Não, o limbo não foi inventado por animadores socioculturais para entreter grupos de turistas em cruzeiros. É uma dança tradicional caribenha, com origem na ilha de Trinidad, ali ao lado da Venezuela. A Europa e os Estados Unidos é que lhe acharam muita graça. Hollywood pegou e usou, tal como já tinha feito com o samba de Carmen Miranda, enquanto a Europa abriu as portas à grande precursora do limbo, a dançarina e coreógrafa Julia Edwards. Mais do que uma simples dança, o limbo tem um bocadinho de competição à mistura. Na barra, como na vida, é ver quem é que consegue descer mais baixo.

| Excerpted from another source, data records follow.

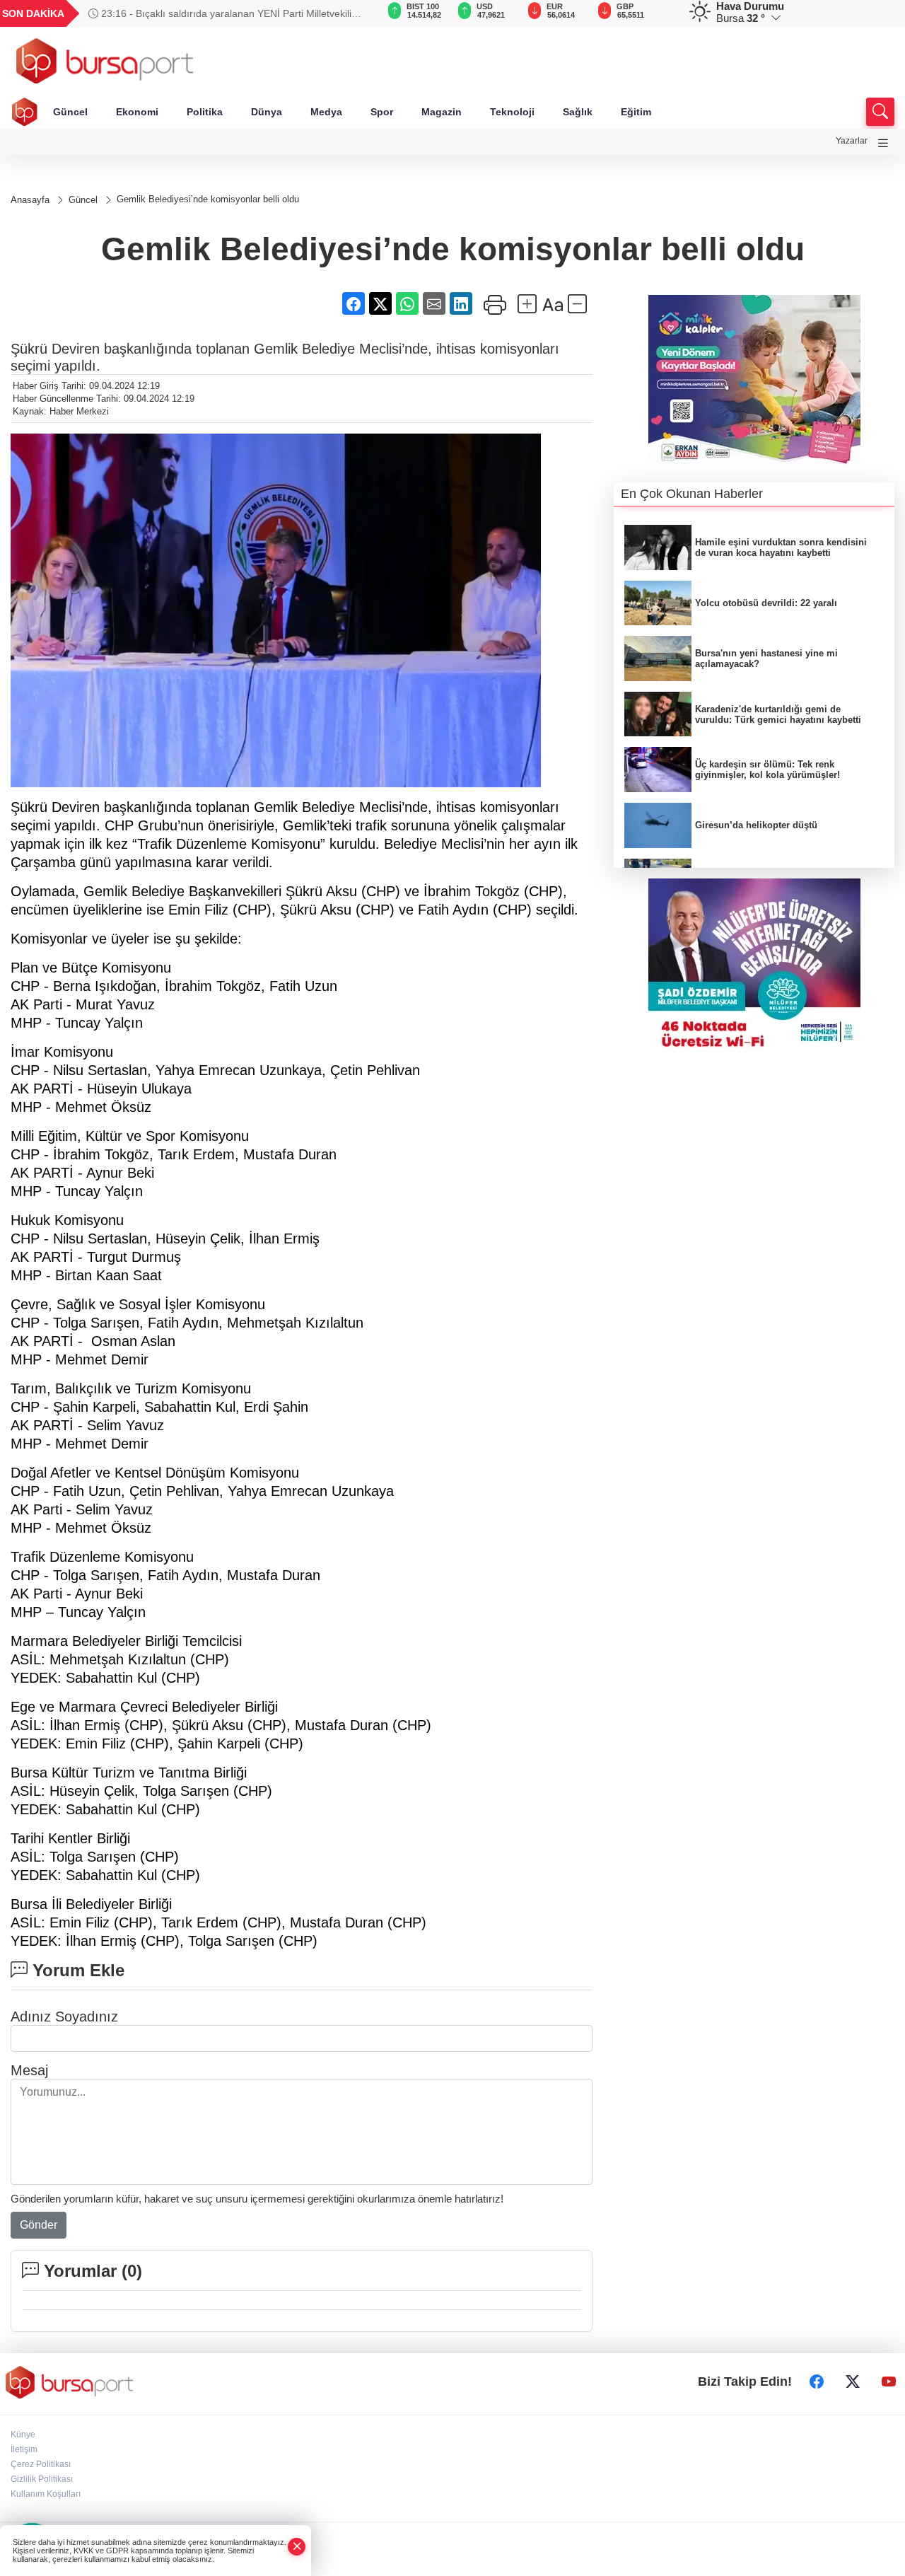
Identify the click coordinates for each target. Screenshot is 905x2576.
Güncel (70, 111)
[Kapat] (296, 2546)
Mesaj (29, 2070)
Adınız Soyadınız (64, 2016)
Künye (23, 2434)
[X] (853, 2382)
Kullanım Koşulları (46, 2494)
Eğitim (636, 111)
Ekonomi (137, 111)
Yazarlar (852, 141)
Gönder (38, 2225)
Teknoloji (512, 111)
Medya (326, 111)
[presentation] (349, 13)
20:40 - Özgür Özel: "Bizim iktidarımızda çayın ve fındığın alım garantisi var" (227, 13)
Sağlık (577, 111)
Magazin (441, 111)
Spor (381, 111)
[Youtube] (889, 2382)
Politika (205, 111)
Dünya (266, 111)
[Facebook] (816, 2382)
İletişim (24, 2449)
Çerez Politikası (41, 2464)
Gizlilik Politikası (42, 2479)
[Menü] (883, 143)
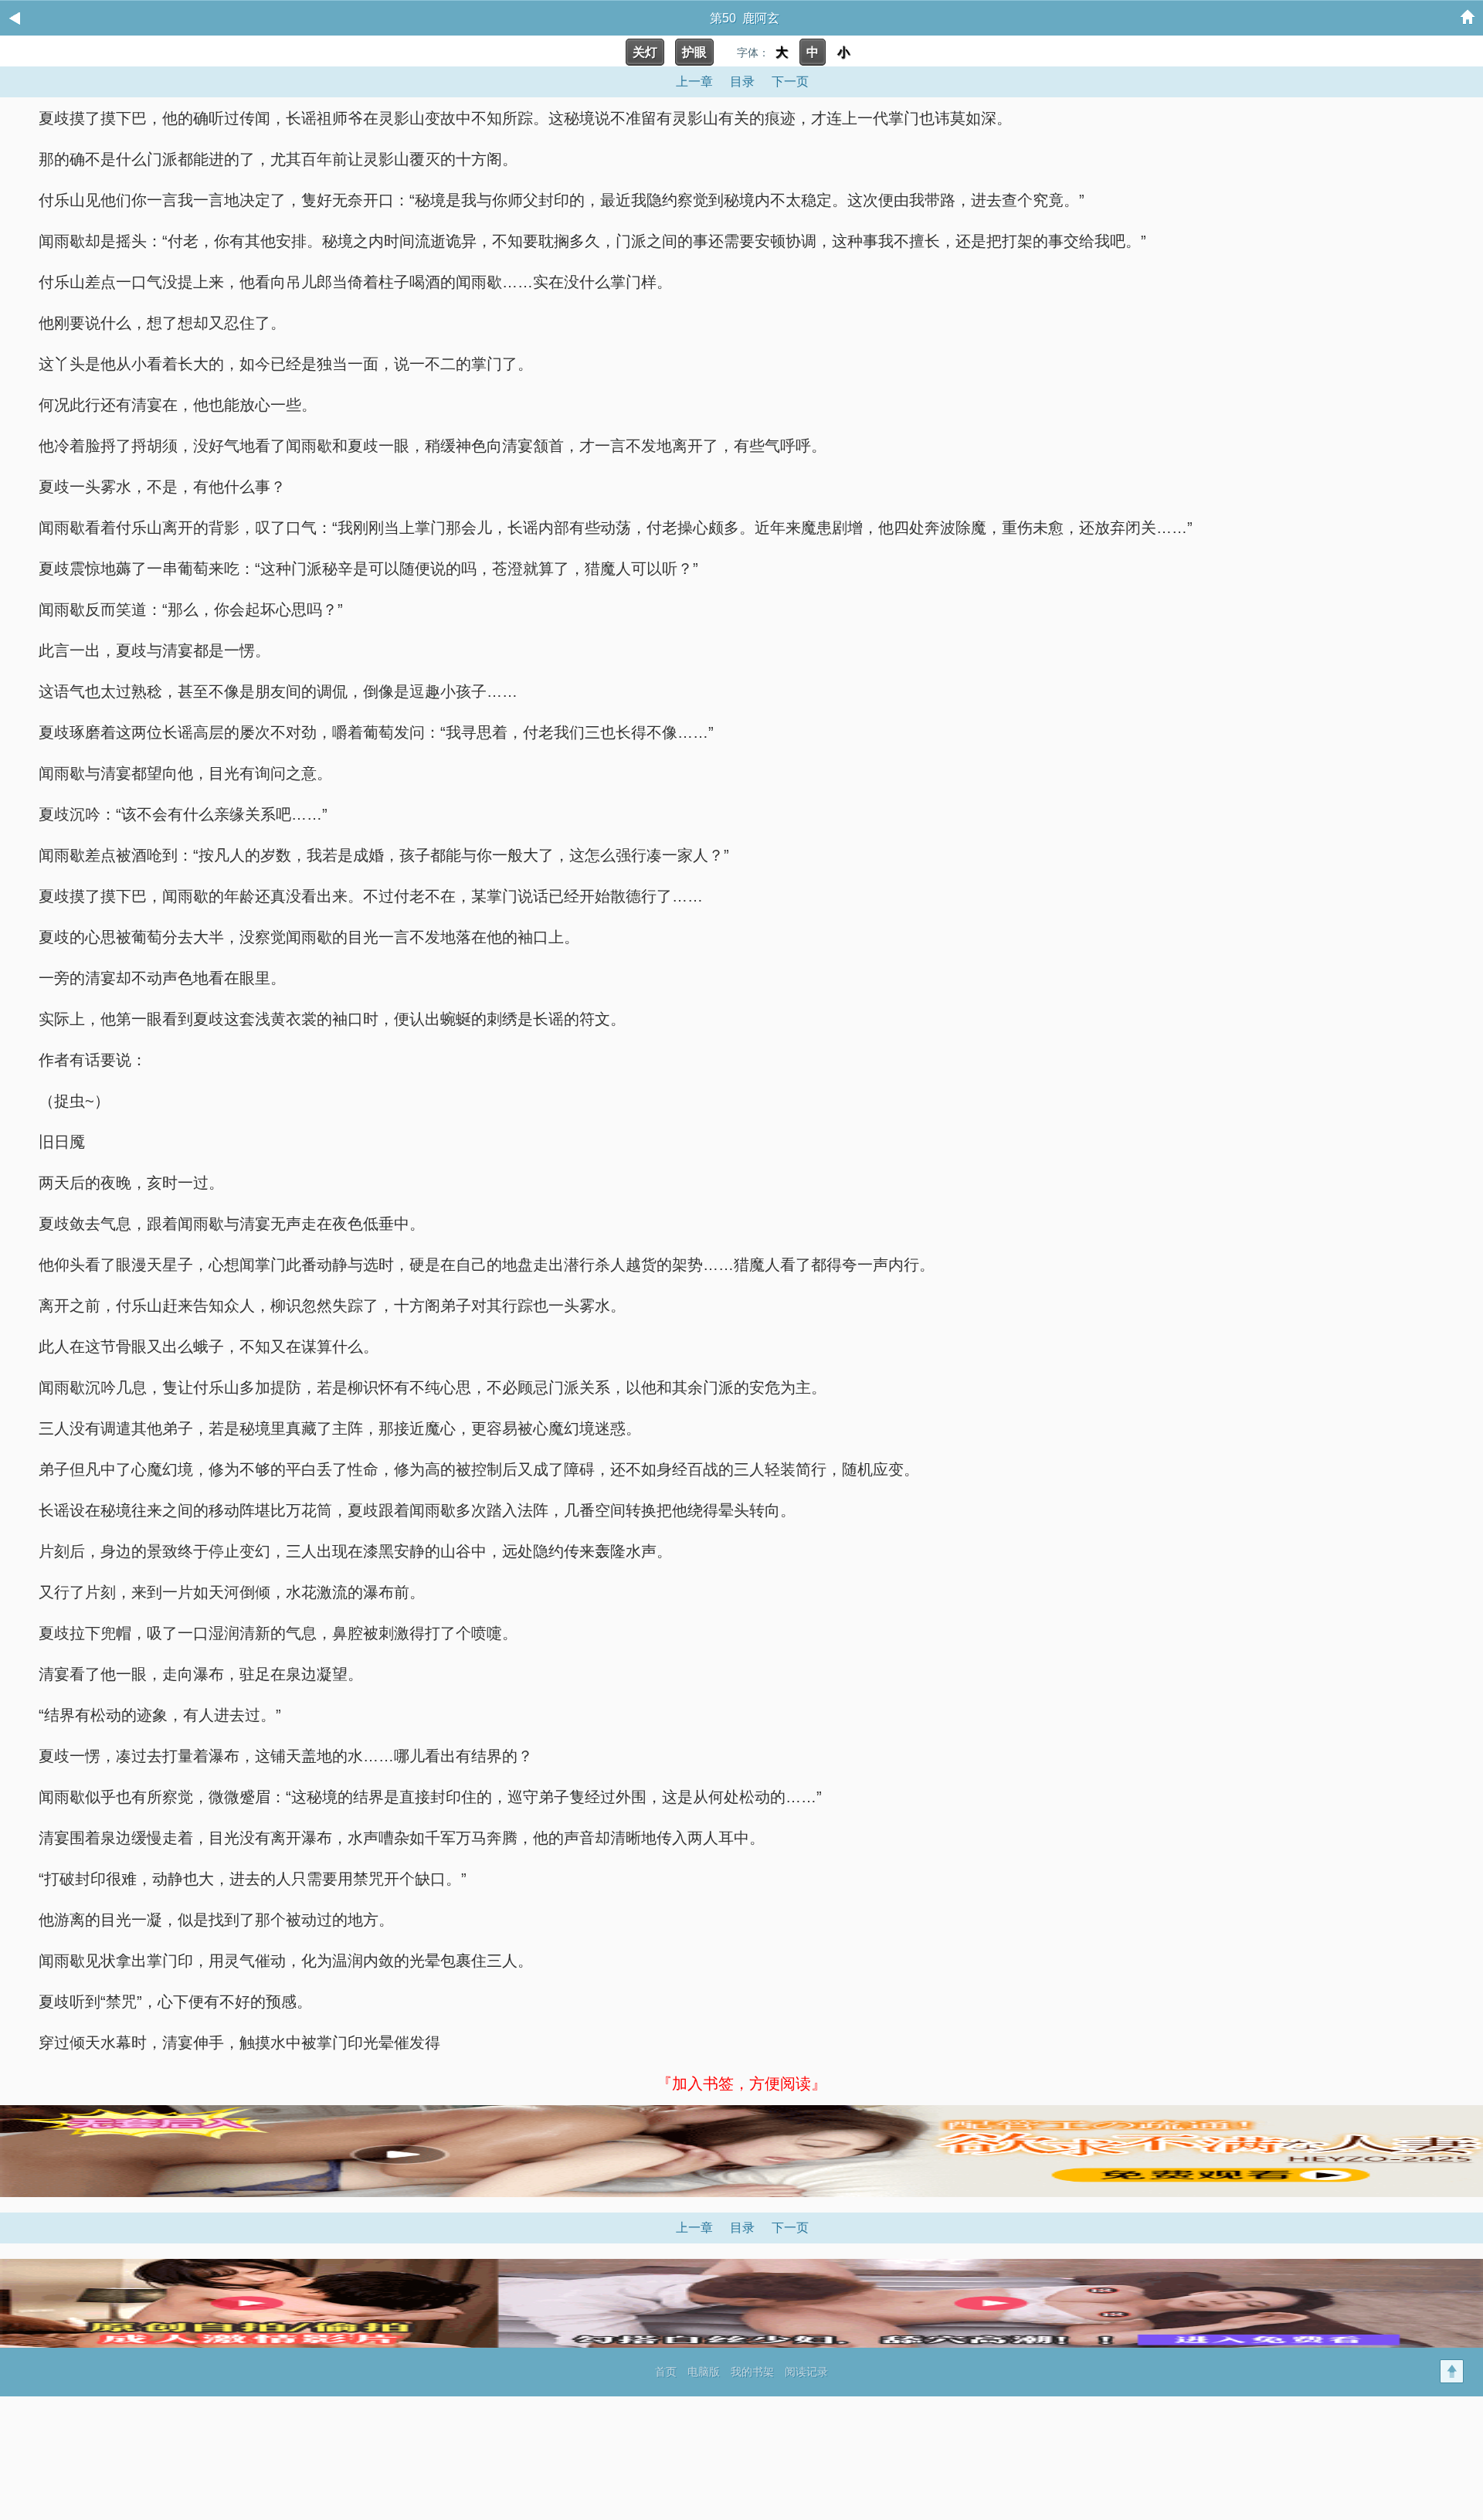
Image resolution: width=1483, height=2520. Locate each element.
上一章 (694, 81)
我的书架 (752, 2371)
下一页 (790, 81)
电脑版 (703, 2371)
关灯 (645, 52)
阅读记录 (806, 2371)
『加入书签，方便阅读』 (741, 2083)
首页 (666, 2371)
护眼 (694, 52)
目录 (742, 81)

Afinal, como é que se dança?
Antes de mais, é preciso providenciar uma banda sonora à altura. Em 1962, Chubby Checker (intérprete de “Let’s Twist Again”) gravou “Limbo Rock“. A música chegou ao número dois do Billboard Top 100 e tornou-se numa espécie de hino oficial da dança centro-americana. Como já era de esperar, o limbo foi reduzido àquele agachamento sob a barra (pelo menos, é essa a imagem que nos ocorre imediatamente), mas como dança tradicional de Trinidad e Tobago é bem mais completo do que isso. Requer jogo de anca, sincronização de movimentos e acessórios daqueles que chocalham. Sem desprimor para o êxito do senhor Checker, o limbo original é dançado ao som de tambores e até chegar à parte da barra passa por muitos outros movimentos.
Mas as leis do entretenimento também inverteram a lógica do limbo. Tradicionalmente, o movimento por baixo da barra simboliza o renascimento, a passagem da morte para a vida, daí que a dança original comece com a barra o mais perto possível do chão. A partir daí, é sempre a subir e não a descer, como nos habituámos a ver nos programas de televisão dos anos 90. Afinal, ir aumentando o nível de dificuldade tem muito mais potencial. Relembramos ainda que não vale fazer batota, ou seja, tocar com o corpo no varão (se ele estiver em chamas então não convém mesmo) e apoiar as mãos no chão. Lembre-se sempre que qualquer varão de cortinados dá um bom limbo. Boa sorte.
O desembarque do “caribe mix”
O limbo foi só uma de muitas importações artísticas e culturais do Reino Unido em 1948, ano de British National Act. Estima-se que cerca de 170 000 imigrantes caribenhos tenham chegado ao país, depois do governo britânico ter lançado uma campanha com vista à reconstrução do pós-guerra. Chegaram sobretudo da Jamaica e de Trinidad e Tobago em busca de melhores empregos e salários. Na mala trouxeram ska, rocksteady, reggae e entre as danças veio também o limbo, exótico o suficiente para prender a atenção dos europeus, mesmo com a vaga de descriminação racial que o país atravessou durante a década de 50. Ainda assim, os novos estilos musicais foram absorvidos pela sociedade britânica e há mesmo relatos de sessões dançantes em que mambo e foxtrot partilhavam a mesma pista.
Do lado de lá do Atlântico, o limbo rebentou na mesma década. Em 1957, o filme Fogo nos Trópicos, protagonizado por Rita Hayworth, Robert Mitchum e Jack Lemmon, levou a dança (e um triângulo amoroso nas Caraíbas) para o grande ecrã. No mesmo ano, os ritmos latino-americanos começaram a dar sinais de ter conquistado os britânicos. O tema “The Banana Boat Song” de Harry Belafonte, americano de ascendência jamaicana, chegou a número três no top do Reino Unido, depois de ter escalado as tabelas dos Estados Unidos.
Mas foi Julia Edwards, nascida e criada em Port of Spain, a grande embaixadora do limbo no mundo. Começou a dançar aos 15 anos e em 1953, com 20, já coreografava a sua própria trupe, o Julia Edwards Dance Group, e atuava em hotéis, clubes e restaurantes da capital. Num desses espetáculos, os seus bailarinos caíram nas graças de um produtor de Hollywood que os levou para o elenco de Fogo nos Trópicos. “Simplesmente, adorava dançar — sem parar. Foi tudo o que sempre quis fazer”, afirmou, citada pelo The Guardian em 1985.
Em 1959, foi a primeira a apresentar-se com uma barra em chamas. Igualmente inédita foi a inclusão da barra humana nos espetáculos. Em vez de um objeto inanimado, eram os braços e pernas dos próprios bailarinos a limitar a passagem. As digressões mundiais levaram-na aos cinco continentes e embora tenha deixado de dançar em 1972, continuou a coreografar o seu grupo até ao início dos anos 2000. Morreu em maio do ano passado, tinha 84 anos.